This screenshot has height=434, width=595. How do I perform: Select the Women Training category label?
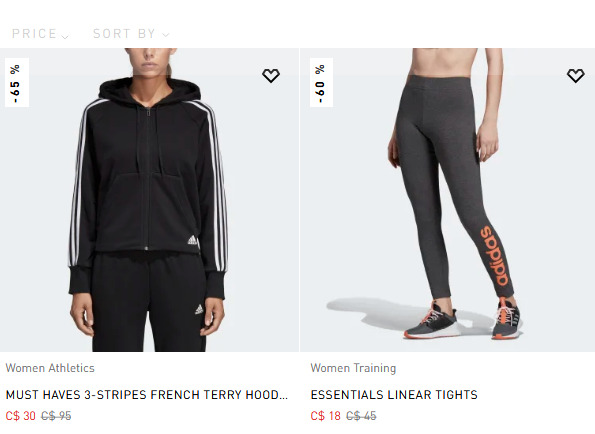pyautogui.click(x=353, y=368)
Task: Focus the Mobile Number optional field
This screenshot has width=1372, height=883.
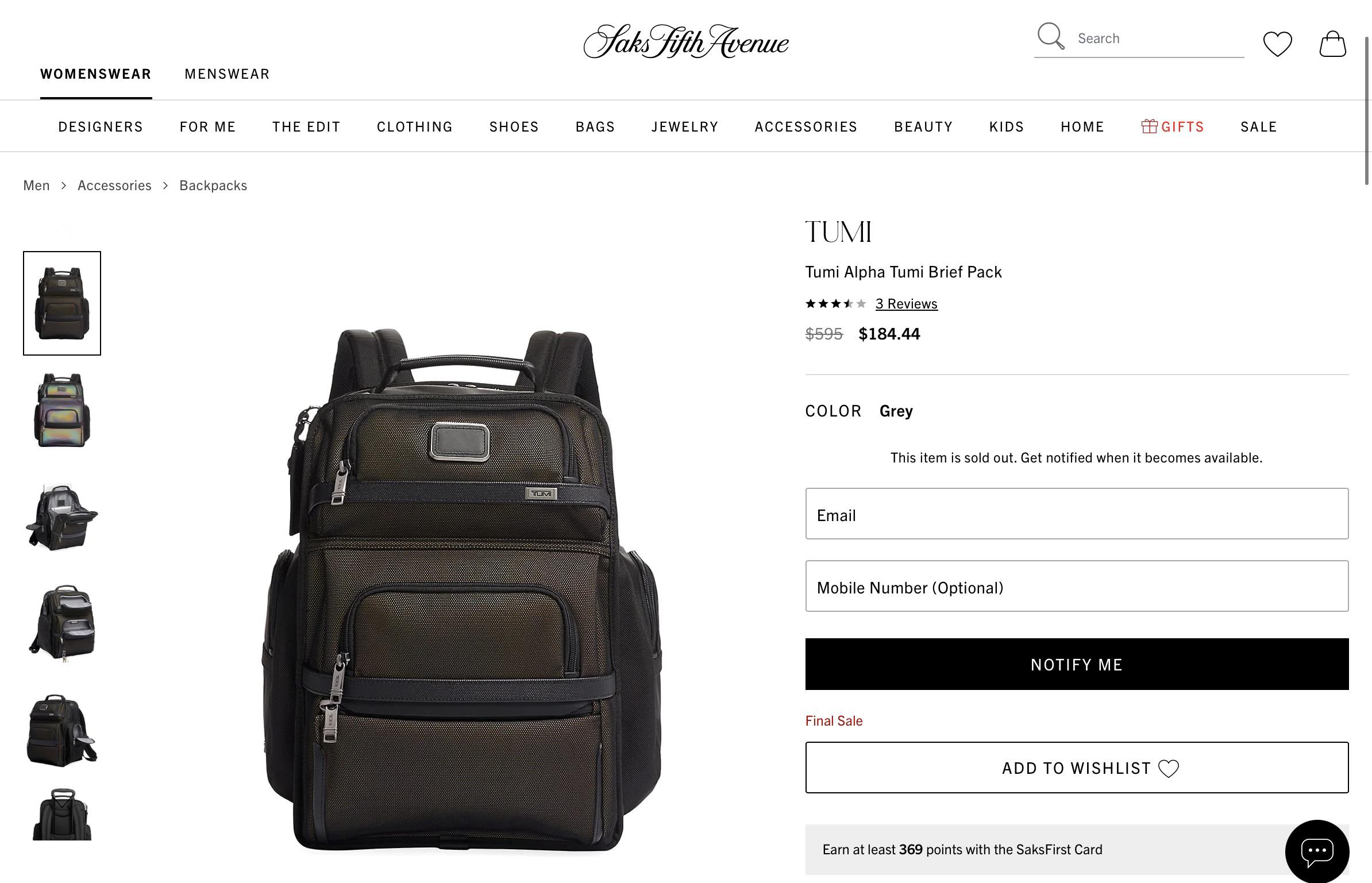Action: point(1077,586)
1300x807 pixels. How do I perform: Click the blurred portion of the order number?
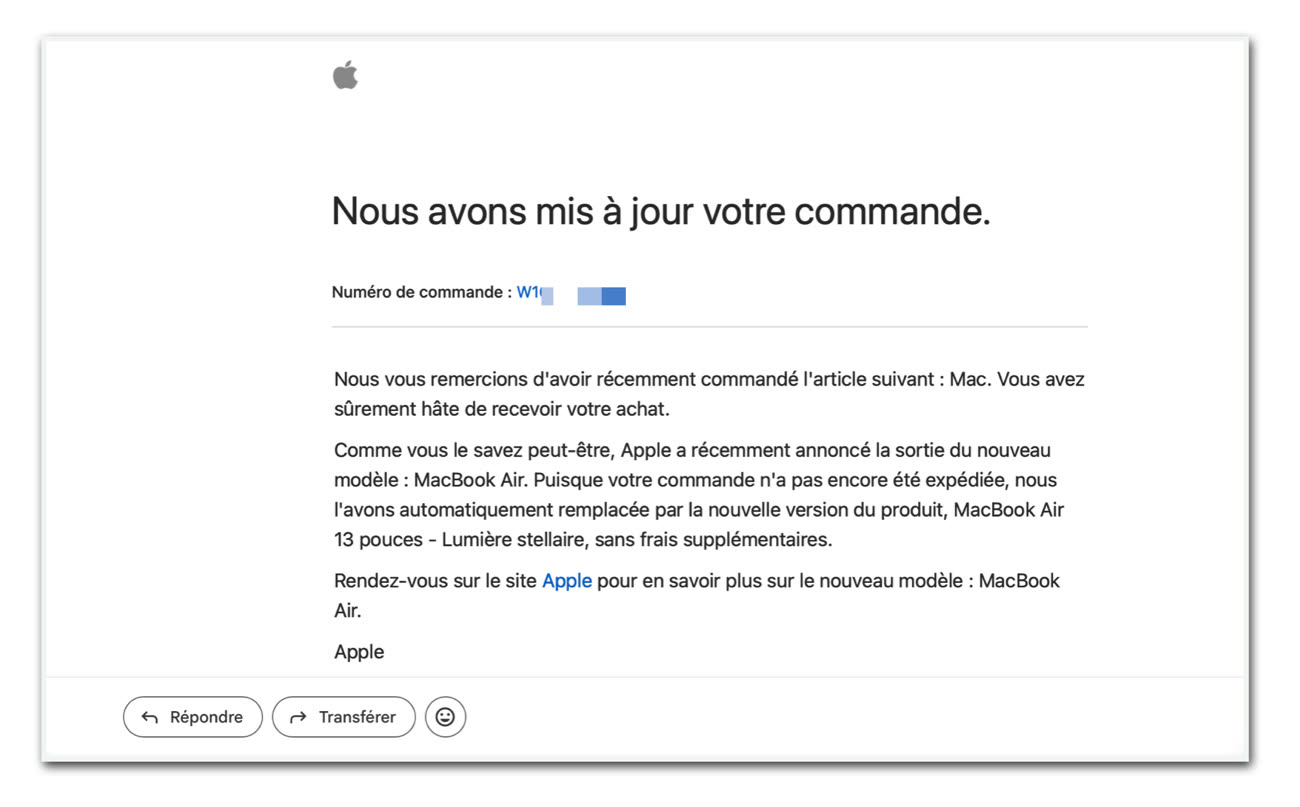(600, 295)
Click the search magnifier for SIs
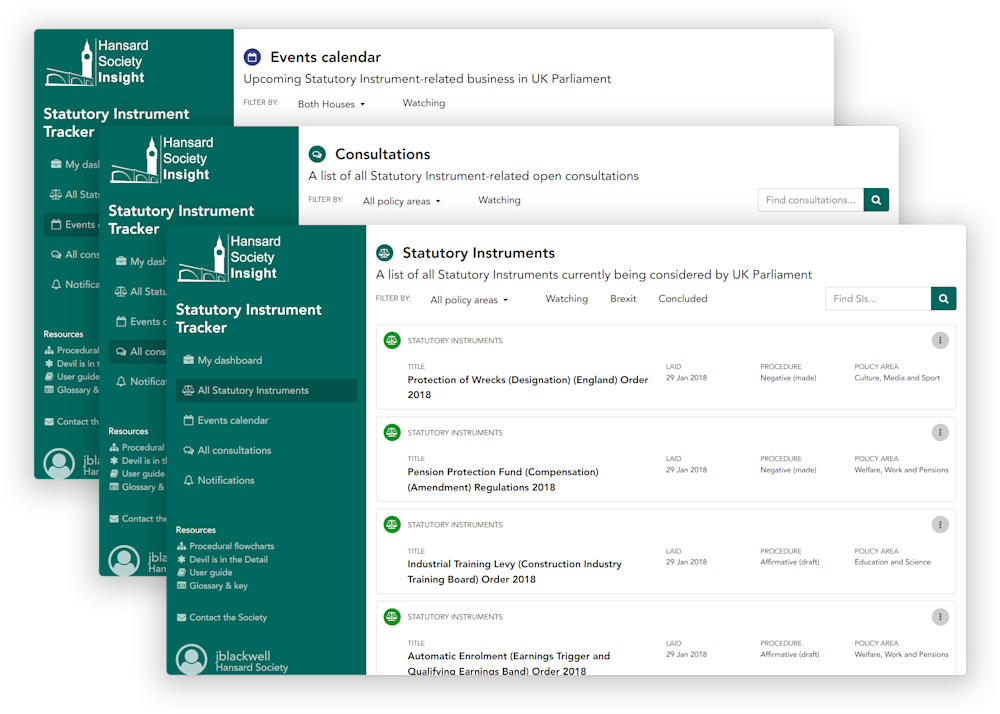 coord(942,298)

+---+

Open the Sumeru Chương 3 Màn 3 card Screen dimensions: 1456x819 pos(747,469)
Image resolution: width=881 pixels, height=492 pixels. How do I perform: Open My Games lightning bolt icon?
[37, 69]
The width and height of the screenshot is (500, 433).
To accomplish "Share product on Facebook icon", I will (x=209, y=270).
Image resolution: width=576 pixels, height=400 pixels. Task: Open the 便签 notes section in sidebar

+---+

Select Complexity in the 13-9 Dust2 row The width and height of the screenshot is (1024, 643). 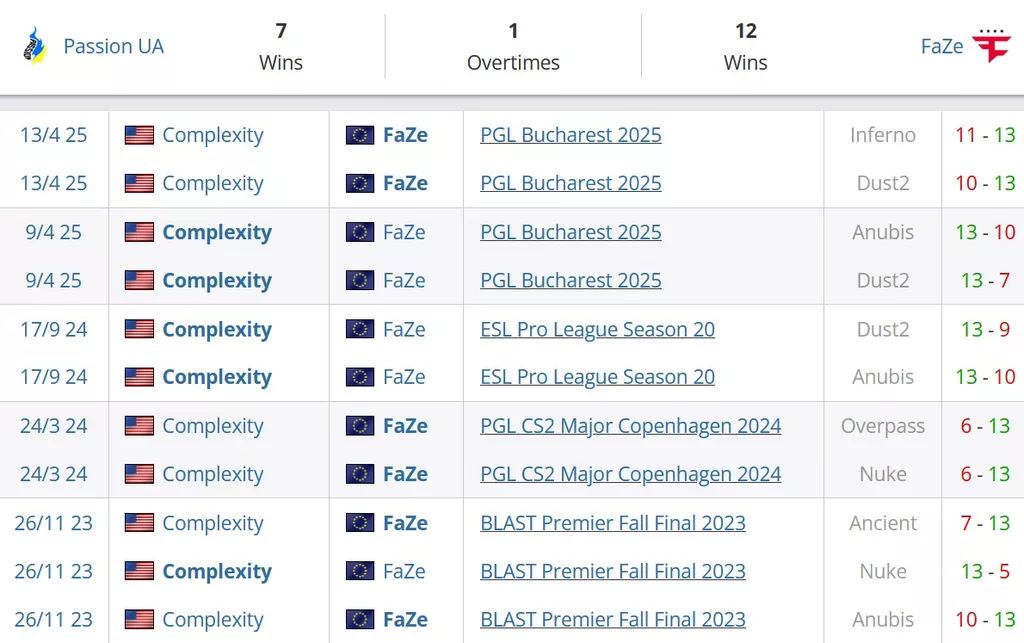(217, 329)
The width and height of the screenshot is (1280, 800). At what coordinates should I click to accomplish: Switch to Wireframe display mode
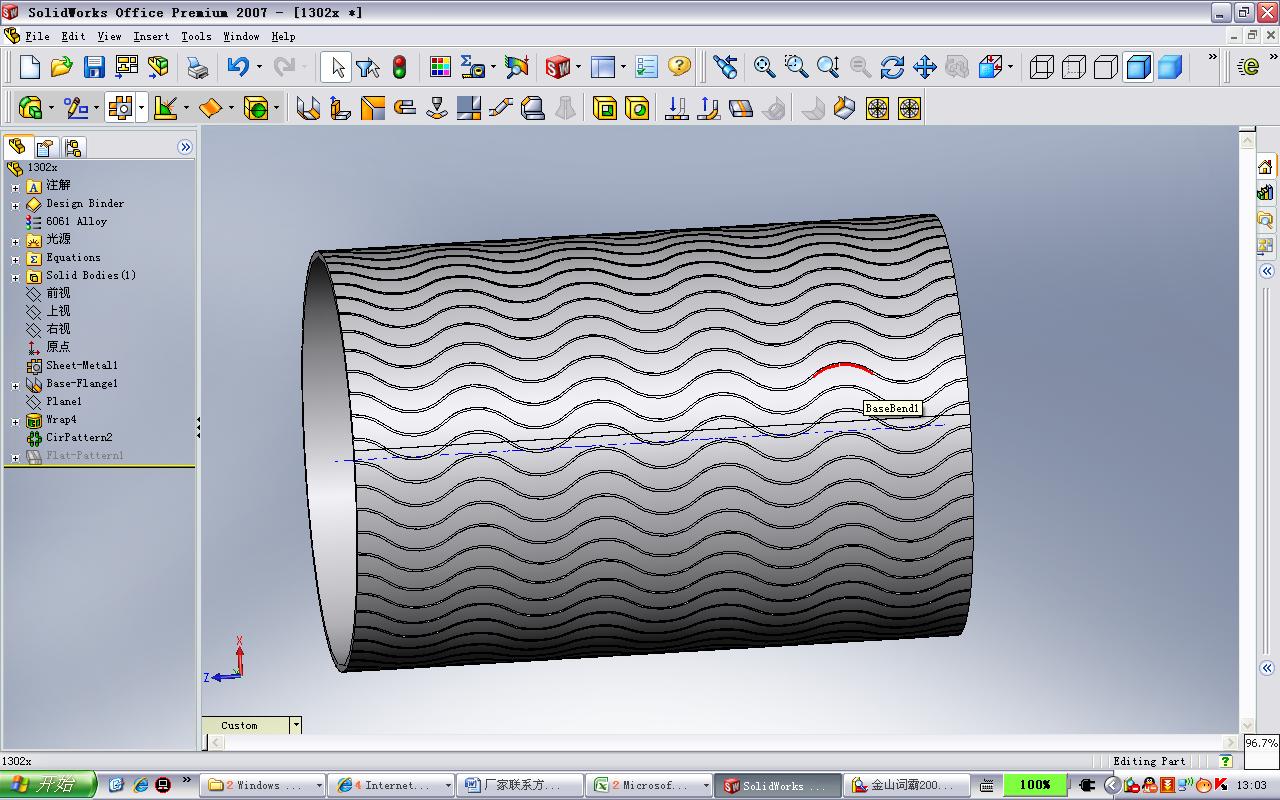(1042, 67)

+---+

The answer is each line from the entries above in which the word "Task" occurs.

Answer below:
Task: Focus the Mobile Number optional field
Image resolution: width=576 pixels, height=400 pixels. Task: Open the 便签 notes section in sidebar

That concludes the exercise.